The biosyngas produced in the NIAGARA project combines the gaseous products from the gasification of HTC hydrochar and the APR process. This renewable fuel is then used to power a SOFC, generating both electricity and heat. A carbon-safe gas composition was defined to ensure stable SOFC operation at temperatures above 600 °C, providing a reliable basis for efficient, carbon-free energy production. NIAGARA also established quantitative links between operating conditions, performance, and degradation, creating a predictive tool for optimizing SOFC operation with varying biosyngas compositions. The team also developed a novel diagnostic method—Total Harmonic Distortion Analysis (THDA)— and successful electroplating methods to increase the lifespan of the fuel cells. Finally, the development of regenerable hot-gas sorbents marks a major advance in sulfur control above 500 °C, enabling the direct and efficient use of the NIAGARA biosyngas in SOFC systems.
Enhancing the circularity of the NIAGARA process is a key objective. The CO2 generated during thermochemical processes will be captured using a newly developed solvent with high absorption capacity, fast reaction rates, and strong thermal stability. Its performance surpasses that of the conventional solvent monoethanolamine (MEA), which will be tested in a pilot-scale unit already commissioned on MEA.
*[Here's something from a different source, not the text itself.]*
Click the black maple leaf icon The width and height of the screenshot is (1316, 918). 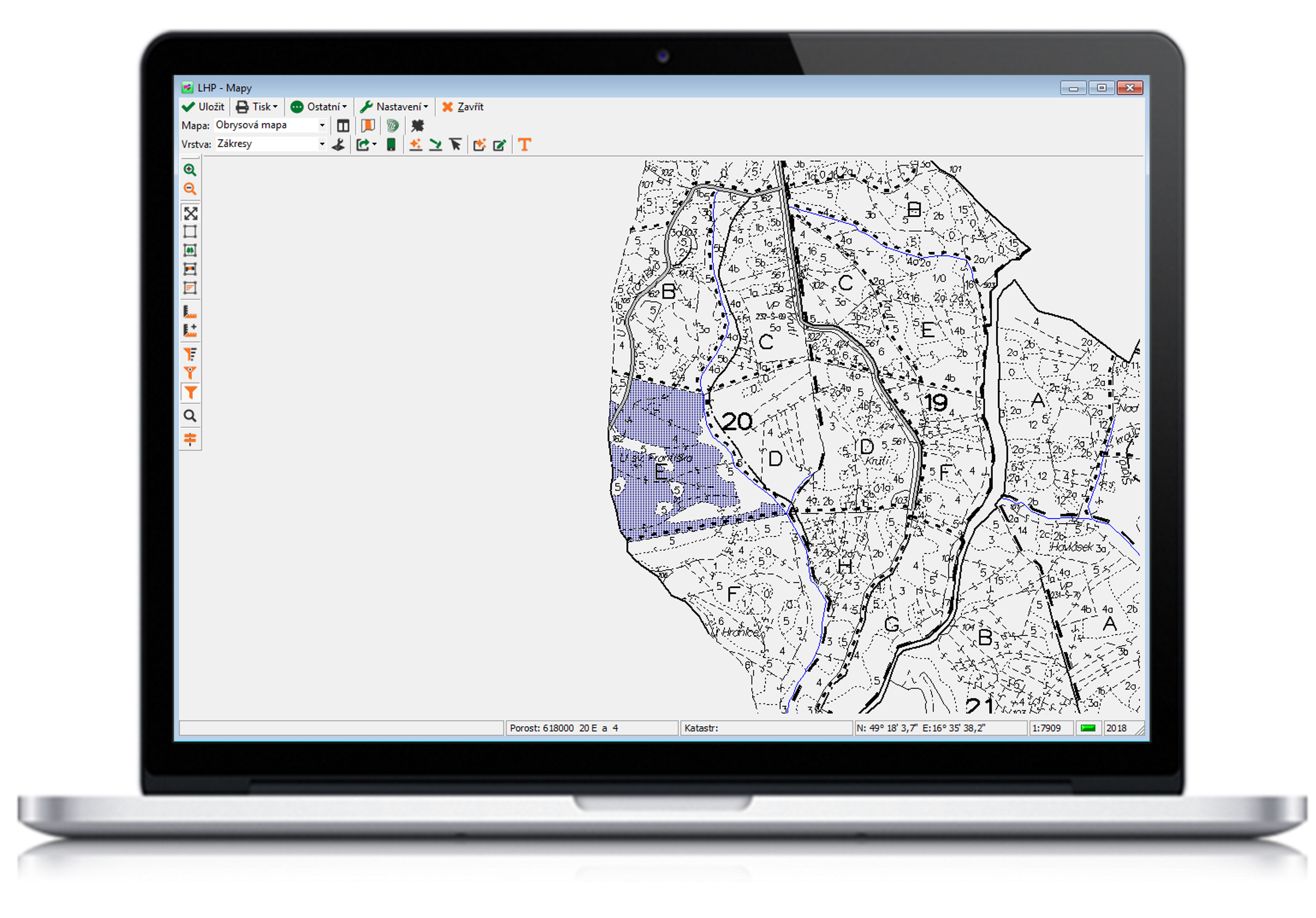click(417, 125)
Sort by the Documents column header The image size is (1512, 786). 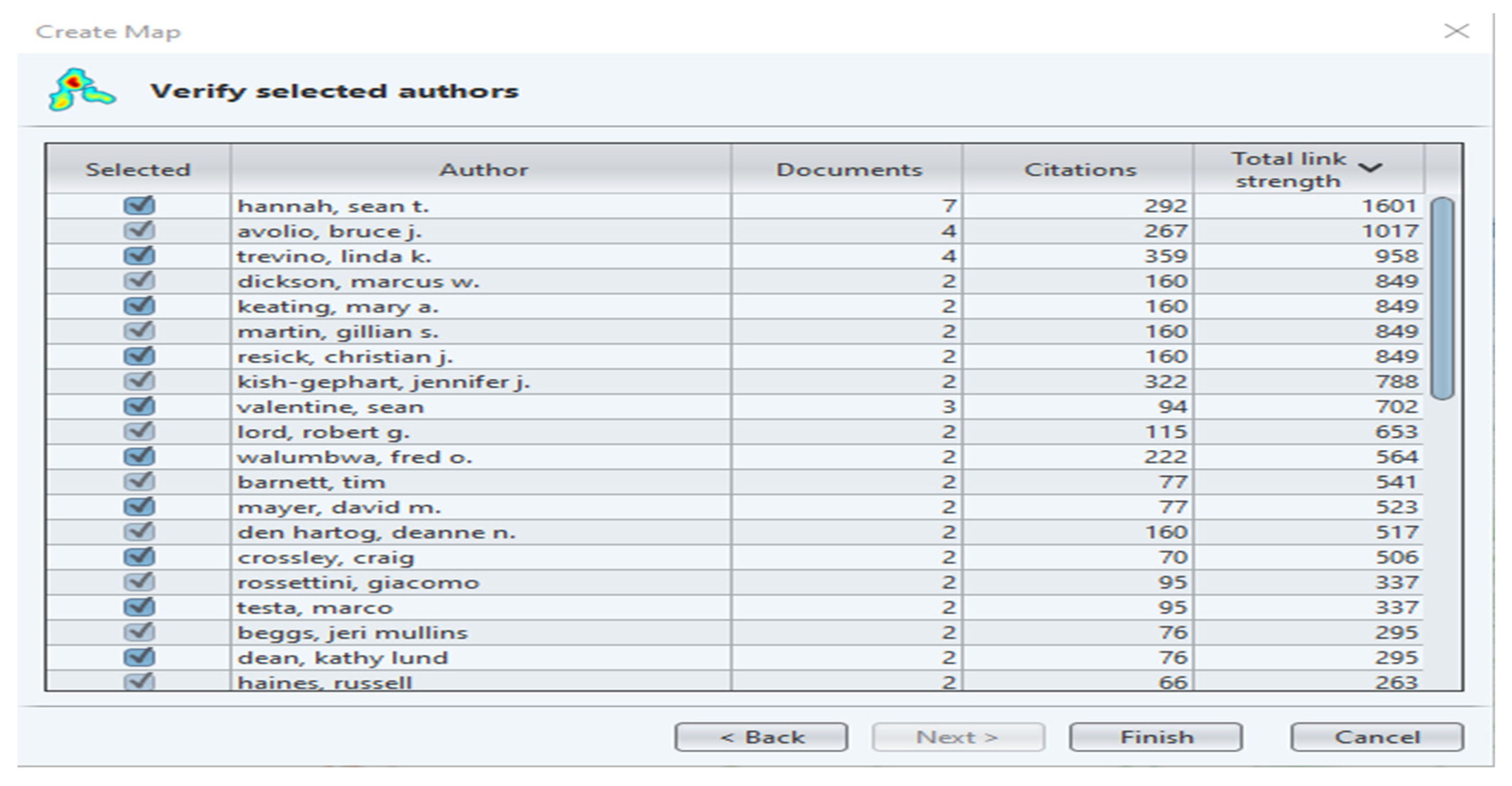point(849,170)
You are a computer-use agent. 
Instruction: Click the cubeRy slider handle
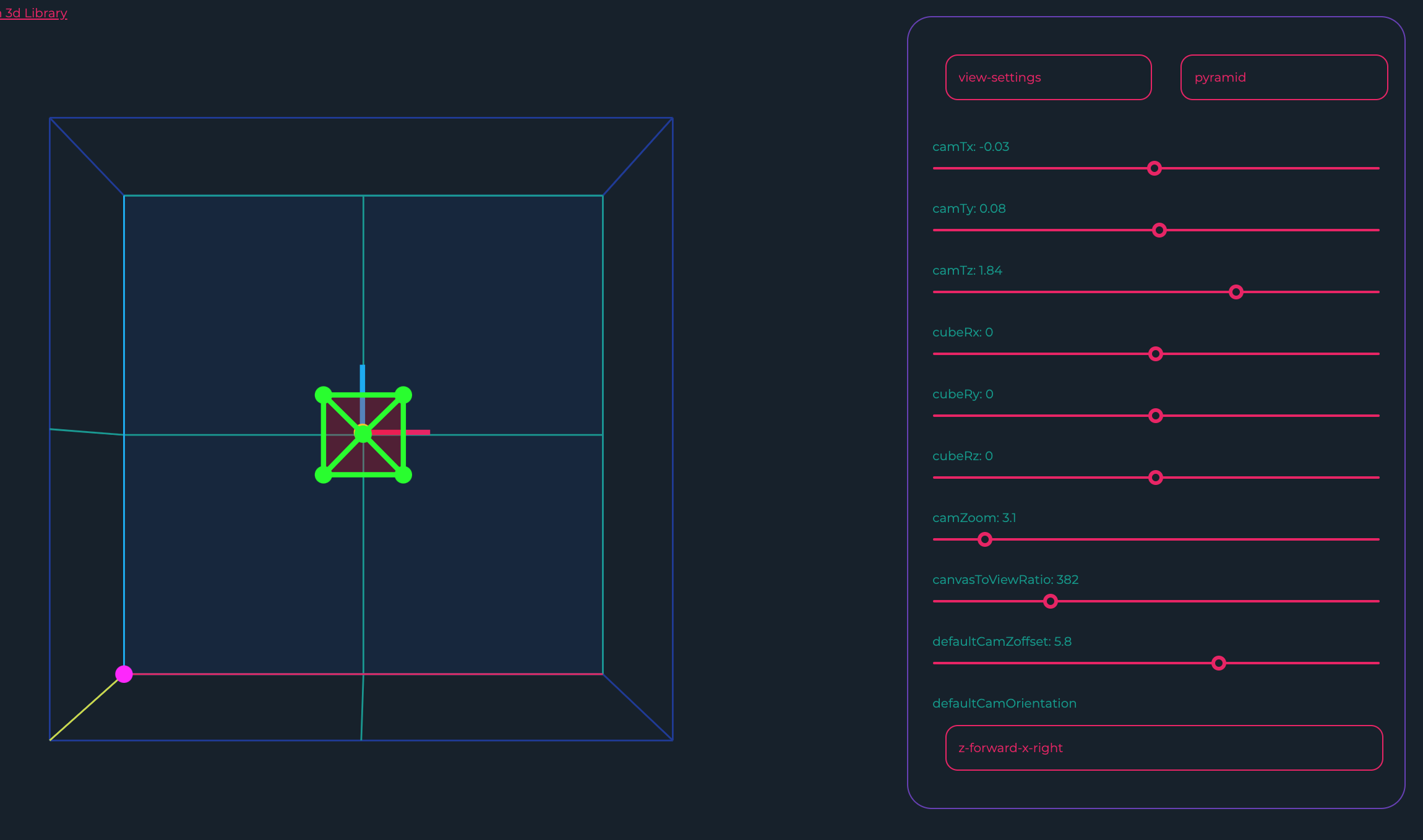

NIAGARA aims to minimize liquid effluents by recycling them into microalgae cultivation, with the goal of discharging only clean water—mainly from the algae harvesting stage. In addition, the solid residue from gasification, known as biochar, has shown strong potential as a plant growth medium. When properly conditioned and washed, it performs as well as or better than conventional substrates.
The industrial scale-up of the NIAGARA process is being explored through modeling and simulation of best-case scenarios. Preliminary models have provided initial mass and energy balances, which will be refined as more detailed data become available. A preliminary life cycle assessment (LCA) offered an early environmental evaluation of the NIAGARA system. Three feedstock scenarios were analyzed using a parameterized LCA approach to account for variability in feedstock composition and process conditions. A model plant will also be developed to perform a techno-economic assessment over the system’s lifetime.
Finally, the NIAGARA project is guided by the principles of Responsible Research and Innovation (RRI), ensuring that all outcomes are not only scientifically robust but also socially responsible, transparent, and environmentally sustainable.
To ensure further uptake and success of the NIAGARA model, research and demonstration activities will be needed to validate the process performances at pilot and industrial scale. In addition, the establishment of favorable regulatory frameworks and standardization guidelines for this type of gaseous biofuel will be essential to enable their entry into the market.